• **TASK ITEM**
Your answer should consist only of the lines below from the one with "Click the Cart" through the one with "Task: Click the Mañana 21:15 kickoff time", copied exactly.

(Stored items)
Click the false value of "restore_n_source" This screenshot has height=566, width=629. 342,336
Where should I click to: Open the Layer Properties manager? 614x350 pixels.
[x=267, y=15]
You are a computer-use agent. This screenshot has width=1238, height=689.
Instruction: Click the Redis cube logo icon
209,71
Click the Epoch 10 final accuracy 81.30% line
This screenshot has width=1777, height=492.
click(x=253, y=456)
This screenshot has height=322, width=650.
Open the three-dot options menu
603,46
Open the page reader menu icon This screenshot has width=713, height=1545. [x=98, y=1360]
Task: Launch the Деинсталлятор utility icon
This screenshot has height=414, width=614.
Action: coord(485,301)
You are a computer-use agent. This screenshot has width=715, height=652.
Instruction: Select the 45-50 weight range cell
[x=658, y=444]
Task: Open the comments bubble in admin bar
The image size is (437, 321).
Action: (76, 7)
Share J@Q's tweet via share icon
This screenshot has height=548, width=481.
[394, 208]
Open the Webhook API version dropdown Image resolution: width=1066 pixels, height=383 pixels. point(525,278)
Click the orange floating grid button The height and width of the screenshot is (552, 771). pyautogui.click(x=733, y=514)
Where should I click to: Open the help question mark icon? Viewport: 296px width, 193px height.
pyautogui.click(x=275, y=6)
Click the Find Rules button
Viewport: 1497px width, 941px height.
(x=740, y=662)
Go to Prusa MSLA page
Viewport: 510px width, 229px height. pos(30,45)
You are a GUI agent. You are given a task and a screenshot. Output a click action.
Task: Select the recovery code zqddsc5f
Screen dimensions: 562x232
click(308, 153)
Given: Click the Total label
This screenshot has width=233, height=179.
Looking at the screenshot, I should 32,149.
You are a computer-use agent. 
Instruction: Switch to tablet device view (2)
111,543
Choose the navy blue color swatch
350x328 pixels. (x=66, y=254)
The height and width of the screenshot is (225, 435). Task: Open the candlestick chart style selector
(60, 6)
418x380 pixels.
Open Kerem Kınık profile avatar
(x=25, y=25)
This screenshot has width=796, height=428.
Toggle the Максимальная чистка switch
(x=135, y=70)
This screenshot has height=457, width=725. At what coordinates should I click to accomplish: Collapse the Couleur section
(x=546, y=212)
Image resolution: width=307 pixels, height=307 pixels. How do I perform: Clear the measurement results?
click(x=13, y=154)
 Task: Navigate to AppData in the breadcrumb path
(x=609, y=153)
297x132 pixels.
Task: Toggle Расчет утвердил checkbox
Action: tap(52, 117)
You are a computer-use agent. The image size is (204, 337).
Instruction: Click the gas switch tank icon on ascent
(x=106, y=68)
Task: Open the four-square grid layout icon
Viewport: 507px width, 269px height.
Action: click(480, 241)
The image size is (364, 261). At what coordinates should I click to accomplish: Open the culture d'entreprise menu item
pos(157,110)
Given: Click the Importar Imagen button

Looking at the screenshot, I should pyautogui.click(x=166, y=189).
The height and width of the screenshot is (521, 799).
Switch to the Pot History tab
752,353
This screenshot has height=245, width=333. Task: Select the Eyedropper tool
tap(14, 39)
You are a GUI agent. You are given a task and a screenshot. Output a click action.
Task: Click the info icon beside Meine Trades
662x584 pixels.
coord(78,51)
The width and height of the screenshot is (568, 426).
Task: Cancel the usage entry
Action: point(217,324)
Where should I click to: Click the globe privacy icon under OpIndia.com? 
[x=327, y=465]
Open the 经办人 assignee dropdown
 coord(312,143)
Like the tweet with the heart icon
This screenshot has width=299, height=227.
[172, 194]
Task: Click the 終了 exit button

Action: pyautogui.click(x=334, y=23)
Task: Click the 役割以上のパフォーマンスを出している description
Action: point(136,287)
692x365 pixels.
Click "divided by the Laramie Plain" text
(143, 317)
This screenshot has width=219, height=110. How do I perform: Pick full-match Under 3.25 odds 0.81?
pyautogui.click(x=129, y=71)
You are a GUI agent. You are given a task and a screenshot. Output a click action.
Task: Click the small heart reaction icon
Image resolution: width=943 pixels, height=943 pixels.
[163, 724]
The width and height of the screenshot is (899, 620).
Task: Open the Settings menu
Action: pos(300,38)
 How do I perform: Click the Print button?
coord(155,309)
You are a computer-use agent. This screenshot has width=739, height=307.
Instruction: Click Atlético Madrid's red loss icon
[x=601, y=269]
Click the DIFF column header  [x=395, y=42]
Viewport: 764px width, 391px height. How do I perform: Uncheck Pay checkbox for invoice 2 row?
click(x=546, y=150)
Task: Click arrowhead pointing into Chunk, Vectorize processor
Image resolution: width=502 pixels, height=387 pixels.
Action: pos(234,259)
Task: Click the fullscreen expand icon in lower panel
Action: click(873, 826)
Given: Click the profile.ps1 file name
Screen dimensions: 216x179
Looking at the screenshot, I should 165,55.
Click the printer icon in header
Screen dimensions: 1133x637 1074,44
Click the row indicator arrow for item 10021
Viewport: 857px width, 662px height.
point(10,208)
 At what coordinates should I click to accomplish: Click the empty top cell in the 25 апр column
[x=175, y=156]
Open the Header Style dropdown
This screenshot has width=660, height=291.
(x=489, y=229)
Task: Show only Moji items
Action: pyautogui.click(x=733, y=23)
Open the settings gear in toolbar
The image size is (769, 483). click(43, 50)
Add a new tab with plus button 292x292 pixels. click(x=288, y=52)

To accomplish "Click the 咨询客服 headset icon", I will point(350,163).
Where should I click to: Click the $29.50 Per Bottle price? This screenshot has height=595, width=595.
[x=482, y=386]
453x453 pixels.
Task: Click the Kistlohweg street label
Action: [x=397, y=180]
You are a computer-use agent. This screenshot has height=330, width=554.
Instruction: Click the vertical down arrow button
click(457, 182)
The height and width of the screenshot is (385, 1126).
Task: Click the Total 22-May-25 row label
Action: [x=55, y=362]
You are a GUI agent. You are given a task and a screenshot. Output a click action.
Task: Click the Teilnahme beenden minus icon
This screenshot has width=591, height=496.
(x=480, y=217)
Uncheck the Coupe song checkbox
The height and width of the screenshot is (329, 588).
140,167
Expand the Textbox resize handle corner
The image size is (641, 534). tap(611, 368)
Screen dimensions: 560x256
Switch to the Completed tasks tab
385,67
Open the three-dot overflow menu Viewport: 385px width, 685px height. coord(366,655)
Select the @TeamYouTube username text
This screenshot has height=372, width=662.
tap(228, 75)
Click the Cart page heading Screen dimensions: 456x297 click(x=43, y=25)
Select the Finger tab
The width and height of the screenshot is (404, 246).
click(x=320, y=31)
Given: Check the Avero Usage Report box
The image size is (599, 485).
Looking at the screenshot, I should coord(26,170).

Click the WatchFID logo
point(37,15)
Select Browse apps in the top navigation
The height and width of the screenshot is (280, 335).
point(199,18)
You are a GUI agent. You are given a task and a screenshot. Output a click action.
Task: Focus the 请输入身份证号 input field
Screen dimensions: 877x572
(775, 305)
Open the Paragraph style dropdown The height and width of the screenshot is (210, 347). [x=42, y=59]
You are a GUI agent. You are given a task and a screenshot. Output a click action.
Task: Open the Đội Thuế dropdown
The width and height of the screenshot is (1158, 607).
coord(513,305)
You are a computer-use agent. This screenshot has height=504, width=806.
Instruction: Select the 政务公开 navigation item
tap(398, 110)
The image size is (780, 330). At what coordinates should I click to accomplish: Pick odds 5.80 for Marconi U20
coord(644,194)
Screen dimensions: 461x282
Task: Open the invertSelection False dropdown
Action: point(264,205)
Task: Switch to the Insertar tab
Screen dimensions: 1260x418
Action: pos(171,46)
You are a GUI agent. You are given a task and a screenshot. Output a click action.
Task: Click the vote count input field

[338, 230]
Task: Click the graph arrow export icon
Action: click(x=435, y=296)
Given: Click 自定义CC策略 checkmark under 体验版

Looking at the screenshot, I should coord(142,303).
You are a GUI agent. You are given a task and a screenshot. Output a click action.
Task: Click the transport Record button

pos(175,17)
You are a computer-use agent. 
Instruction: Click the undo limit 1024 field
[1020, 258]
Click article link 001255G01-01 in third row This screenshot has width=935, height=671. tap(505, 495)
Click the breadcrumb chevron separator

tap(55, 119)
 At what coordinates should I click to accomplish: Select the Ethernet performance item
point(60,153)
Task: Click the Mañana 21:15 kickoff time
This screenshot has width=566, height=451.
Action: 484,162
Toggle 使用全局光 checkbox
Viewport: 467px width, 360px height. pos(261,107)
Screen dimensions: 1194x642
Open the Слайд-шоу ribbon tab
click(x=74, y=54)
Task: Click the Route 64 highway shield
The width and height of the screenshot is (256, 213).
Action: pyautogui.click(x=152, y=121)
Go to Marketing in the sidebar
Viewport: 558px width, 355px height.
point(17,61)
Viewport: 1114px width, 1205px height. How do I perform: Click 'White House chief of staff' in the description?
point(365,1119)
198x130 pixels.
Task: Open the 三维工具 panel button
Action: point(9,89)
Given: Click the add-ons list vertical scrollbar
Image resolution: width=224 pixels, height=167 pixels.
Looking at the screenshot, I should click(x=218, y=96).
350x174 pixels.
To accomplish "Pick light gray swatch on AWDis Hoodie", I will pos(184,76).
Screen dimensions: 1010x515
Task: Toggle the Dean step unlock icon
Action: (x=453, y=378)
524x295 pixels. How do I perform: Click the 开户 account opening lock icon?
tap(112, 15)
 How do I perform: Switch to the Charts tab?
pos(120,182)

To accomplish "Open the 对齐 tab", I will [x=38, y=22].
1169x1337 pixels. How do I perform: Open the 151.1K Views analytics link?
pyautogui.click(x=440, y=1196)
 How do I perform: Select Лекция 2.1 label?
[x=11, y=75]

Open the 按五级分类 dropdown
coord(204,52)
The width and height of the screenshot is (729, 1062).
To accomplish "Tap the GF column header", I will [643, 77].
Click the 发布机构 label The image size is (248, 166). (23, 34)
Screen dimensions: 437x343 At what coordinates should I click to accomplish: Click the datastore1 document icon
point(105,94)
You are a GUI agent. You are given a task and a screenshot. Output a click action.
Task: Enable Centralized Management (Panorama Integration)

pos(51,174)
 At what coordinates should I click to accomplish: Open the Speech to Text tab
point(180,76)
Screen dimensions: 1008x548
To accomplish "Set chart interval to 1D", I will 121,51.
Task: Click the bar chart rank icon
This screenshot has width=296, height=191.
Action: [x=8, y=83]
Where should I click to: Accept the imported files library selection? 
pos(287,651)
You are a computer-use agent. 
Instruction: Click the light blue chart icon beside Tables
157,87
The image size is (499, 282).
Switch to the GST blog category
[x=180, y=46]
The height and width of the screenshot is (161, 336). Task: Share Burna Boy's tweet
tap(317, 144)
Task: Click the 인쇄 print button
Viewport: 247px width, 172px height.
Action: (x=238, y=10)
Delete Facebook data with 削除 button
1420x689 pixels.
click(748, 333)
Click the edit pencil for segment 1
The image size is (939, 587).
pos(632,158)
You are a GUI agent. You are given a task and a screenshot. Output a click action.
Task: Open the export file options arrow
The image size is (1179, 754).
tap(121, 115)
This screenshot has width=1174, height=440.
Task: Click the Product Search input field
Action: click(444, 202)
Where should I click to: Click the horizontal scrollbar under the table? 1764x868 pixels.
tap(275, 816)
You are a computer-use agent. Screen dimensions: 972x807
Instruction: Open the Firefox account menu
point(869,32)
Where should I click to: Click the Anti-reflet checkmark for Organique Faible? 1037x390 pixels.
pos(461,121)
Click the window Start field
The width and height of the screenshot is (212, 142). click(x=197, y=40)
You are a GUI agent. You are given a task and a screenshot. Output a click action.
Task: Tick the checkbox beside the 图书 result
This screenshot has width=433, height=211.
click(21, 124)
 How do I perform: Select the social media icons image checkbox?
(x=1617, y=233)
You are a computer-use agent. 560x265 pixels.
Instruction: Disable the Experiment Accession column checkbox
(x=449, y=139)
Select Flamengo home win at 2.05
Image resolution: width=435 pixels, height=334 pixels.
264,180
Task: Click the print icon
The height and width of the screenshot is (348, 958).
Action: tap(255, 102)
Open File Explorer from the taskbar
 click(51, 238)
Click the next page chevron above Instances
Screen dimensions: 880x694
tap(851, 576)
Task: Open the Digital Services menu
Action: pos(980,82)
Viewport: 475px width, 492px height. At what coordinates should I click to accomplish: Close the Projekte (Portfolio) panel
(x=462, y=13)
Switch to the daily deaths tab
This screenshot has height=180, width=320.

• **SOLUTION TO THE PROBLEM**
Click the Cart page heading Screen dimensions: 456x297 click(x=43, y=25)
Select the Finger tab
The width and height of the screenshot is (404, 246).
click(x=320, y=31)
Given: Check the Avero Usage Report box
The image size is (599, 485).
Looking at the screenshot, I should coord(26,170).

Click the WatchFID logo
point(37,15)
Select Browse apps in the top navigation
The height and width of the screenshot is (280, 335).
point(199,18)
You are a GUI agent. You are given a task and a screenshot. Output a click action.
Task: Focus the 请输入身份证号 input field
Screen dimensions: 877x572
(775, 305)
Open the Paragraph style dropdown The height and width of the screenshot is (210, 347). [x=42, y=59]
You are a GUI agent. You are given a task and a screenshot. Output a click action.
Task: Open the Đội Thuế dropdown
The width and height of the screenshot is (1158, 607).
coord(513,305)
You are a computer-use agent. This screenshot has height=504, width=806.
Instruction: Select the 政务公开 navigation item
tap(398, 110)
The image size is (780, 330). At what coordinates should I click to accomplish: Pick odds 5.80 for Marconi U20
coord(644,194)
Screen dimensions: 461x282
Task: Open the invertSelection False dropdown
Action: point(264,205)
Task: Switch to the Insertar tab
Screen dimensions: 1260x418
Action: pos(171,46)
You are a GUI agent. You are given a task and a screenshot. Output a click action.
Task: Click the vote count input field

[338, 230]
Task: Click the graph arrow export icon
Action: click(x=435, y=296)
Given: Click 自定义CC策略 checkmark under 体验版

Looking at the screenshot, I should coord(142,303).
You are a GUI agent. You are given a task and a screenshot. Output a click action.
Task: Click the transport Record button

pos(175,17)
You are a computer-use agent. 
Instruction: Click the undo limit 1024 field
[1020, 258]
Click article link 001255G01-01 in third row This screenshot has width=935, height=671. tap(505, 495)
Click the breadcrumb chevron separator

tap(55, 119)
 At what coordinates should I click to accomplish: Select the Ethernet performance item
point(60,153)
Task: Click the Mañana 21:15 kickoff time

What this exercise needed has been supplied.